The Latins learned letters and writing in 7th century BC from the Hellenistic colonies settled in Cumae in the Campania Region. Although it is known that the Etruscans brought the alphabet to the Italian Peninsula at an earlier date, the Romans developed an alphabetic system of 26 letters based on both Hellenic and Greek alphabets.
Once the Romans gained strength and captured first all of Italy and subsequently the entire Mediterranean world, Latin became the official language of conquered territories; Latin constitutes the basis of present-day Italian, Spanish, Portuguese, French, and Romanian. However, as there was a powerful Hellenistic writing system in the Eastern Mediterranean world, where Greece, Thrace, Anatolia, Mesopotamia, and Egypt are located, Latin did not gain a foothold in this region and remained as a secondary language. Even after the fall of the West Roman Empire in 475 AD, Latin continued to exist as the language of the Church until present times.
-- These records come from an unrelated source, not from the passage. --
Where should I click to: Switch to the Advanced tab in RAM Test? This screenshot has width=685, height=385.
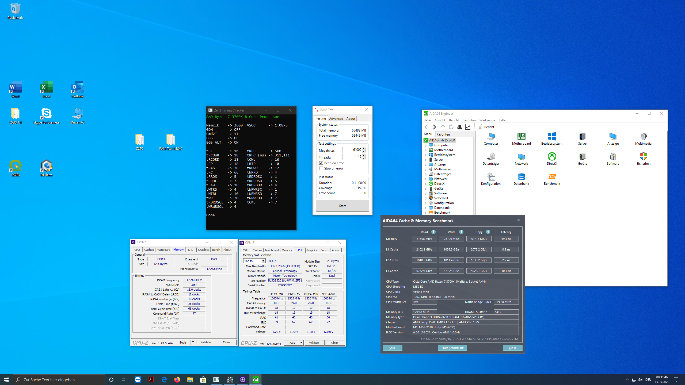pyautogui.click(x=336, y=119)
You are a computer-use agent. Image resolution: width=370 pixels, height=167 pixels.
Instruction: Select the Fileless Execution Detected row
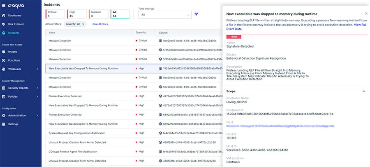65,96
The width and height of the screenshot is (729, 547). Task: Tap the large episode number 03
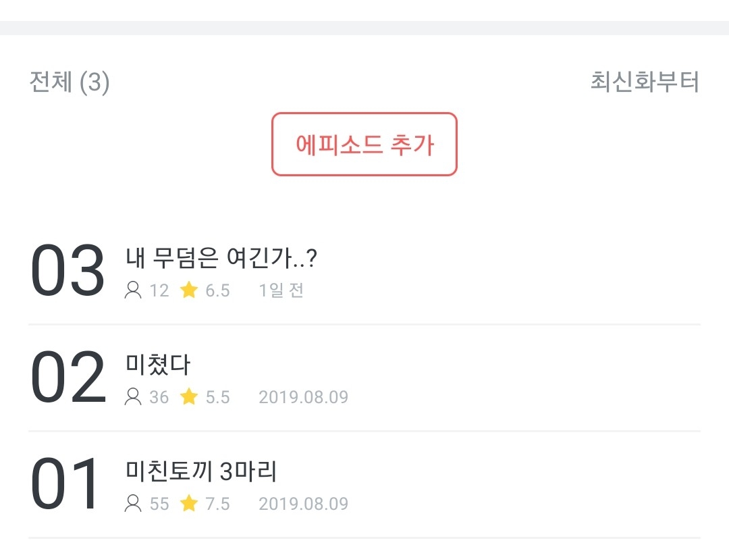pyautogui.click(x=68, y=271)
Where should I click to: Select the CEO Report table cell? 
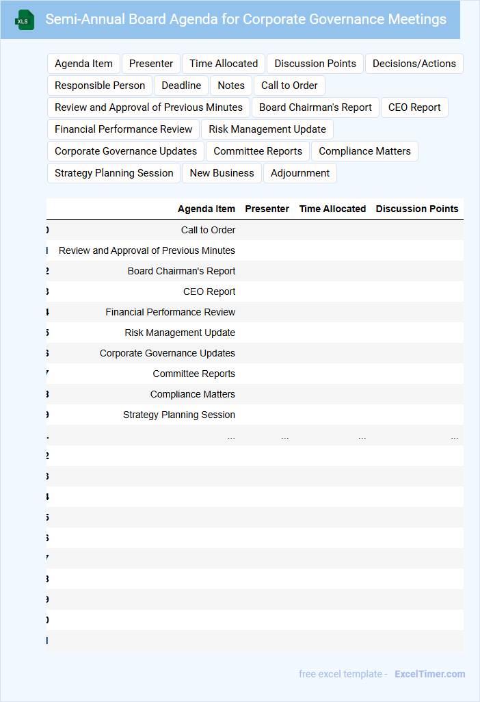pos(209,291)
Inscribed on the wall of the temple also known as the Temple of August located next to the Mosque of Hacı Bayram in Ankara, “Monumentum Ancyranum” is the longest, most important, and most intriguing of the Latin inscription tablets discovered to date. Written by Augustus, the founder of the Roman Empire, shortly before his death in 14 AD this text was first read at the Senatus and was inscribed on two bronze columns erected in the city of Rome. Several copies were placed in various temples across other states of the Roman Empire. Today, the most intact copy of this inscription is preserved in Ankara.